Projet de fin d'étude : Lutte biologique contre la pourriture racinaire du fraisier (Fragaria × ananassa) causée par Pythium irregulare avec un consortium microbien constitué de Trichoderma virens et Bacillus spp. : étude de compatibilité, tolerance aux facteurs abiotiques, et confrontation in-vitro et in-vivo.

Etudiant : BOUKHAFFA FATIMA-ZAHRA

Filière : Master Biotechnologie, Ecologie et Valorisation des Phytoressources (BEVP)

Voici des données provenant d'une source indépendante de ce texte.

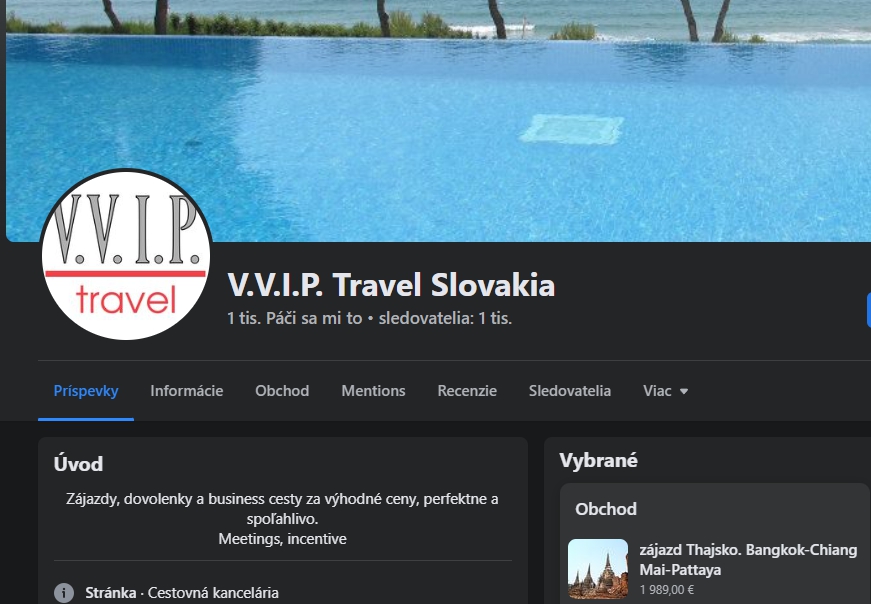Viewport: 871px width, 604px height.
Task: Click the Cestovná kancelária category link
Action: (213, 593)
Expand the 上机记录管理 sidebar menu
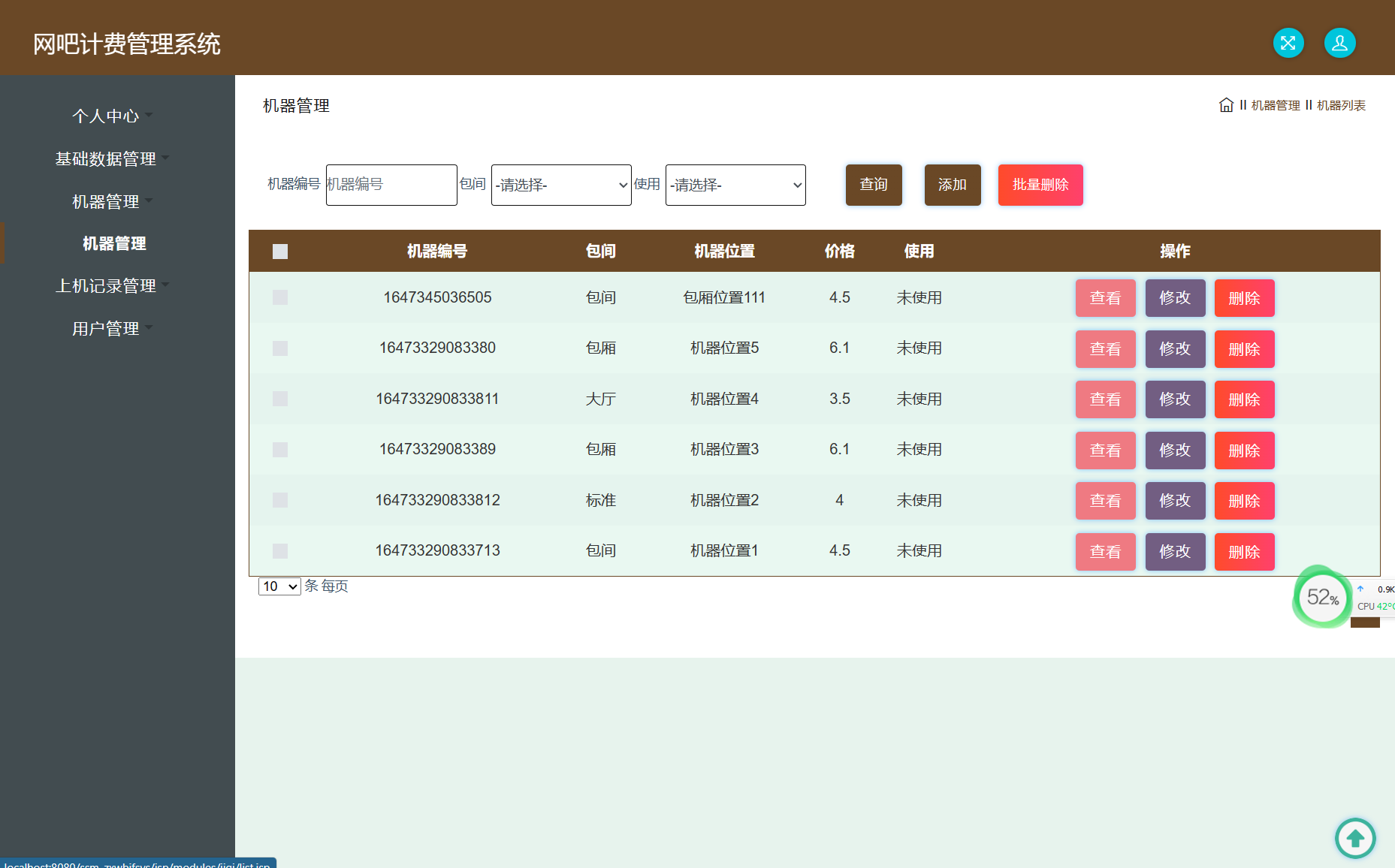 pyautogui.click(x=106, y=286)
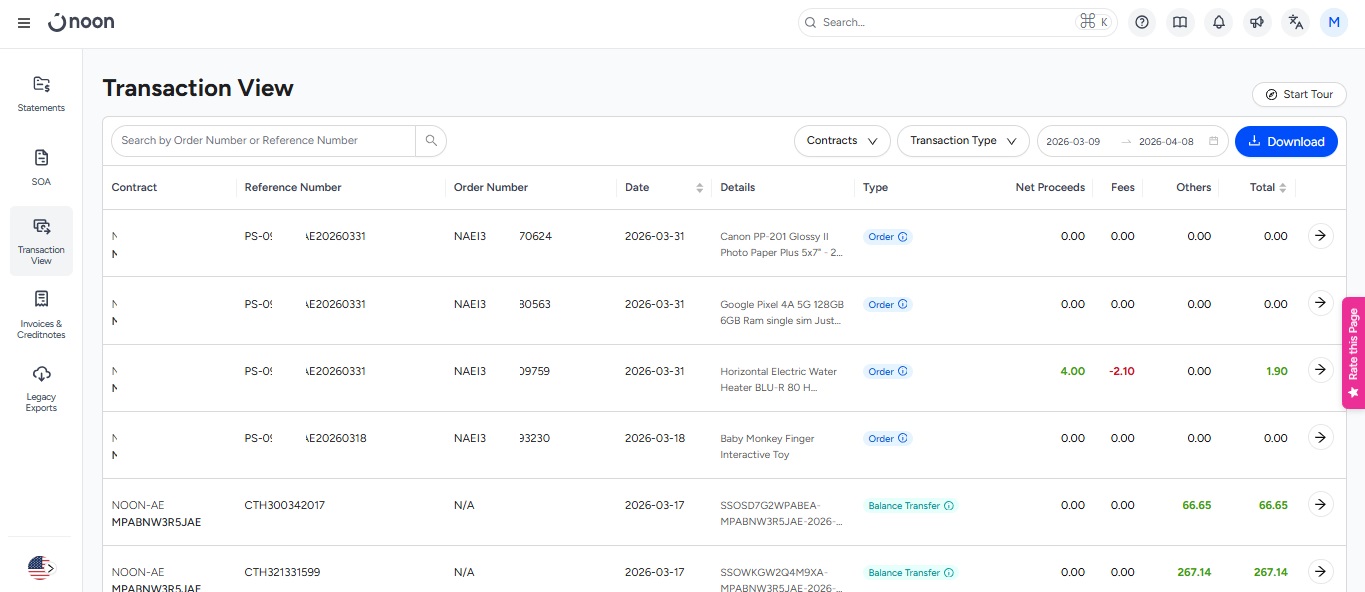
Task: Open the date range calendar picker
Action: coord(1214,141)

Encadrant : Pr. BAHHOU JAMILA

Annèe : 2026

Résumé : La pourriture racinaire causée par le champignon Pythium irregulare constitue une menace majeure pour la culture du fraisier (Fragaria × ananassa) au Maroc. Face aux limites des fongicides chimiques, la lutte biologique par consortium microbien représente une alternative durable. Ce travail vise à évaluer un consortium de microorganismes antagonistes rhizosphériques natifs : Trichoderma virens Tri2 et trois souches de Bacillus (EH36, FR18, V4) contre Pythium irregulare. La compatibilité in vitro entre les isolats a d'abord été évaluée, puis l'activité antagoniste du consortium a été testée par confrontation indirecte via des filtrats acellulaires. Les résultats obtenus montrent que la compatibilité in vitro entre les isolats a été confirmée et que les filtrats acellulaires du consortium complet (Tri2 + EH36 + FR18 + V4) ont atteint un taux d'inhibition de la croissance mycélienne de Pythium irregulare de 63 %, contre 27 à 47 % pour les isolats individuels. La compatibilité in vitro entre les isolats a été confirmée , et les filtrats acellulaires du consortium complet (Tri2 + EH36 + FR18 + V4) ont atteint un taux d'inhibition de la croissance mycélienne de 63%, contre 27 à 47% pour les isolats individuels. Les microorganismes ont également montré une bonne tolérance aux stress abiotiques. Le test in vivo sous serre a confirmé l'efficacité du consortium, réduisant la sévérité de la maladie à 21%, proche du témoin sain (12%), contre 75% pour le témoin non traité. Ces résultats soulignent l'importance de la complémentarité fonctionnelle entre microorganismes et ouvrent des perspectives prometteuses pour le développement de biofongicides à base de consortiums natifs.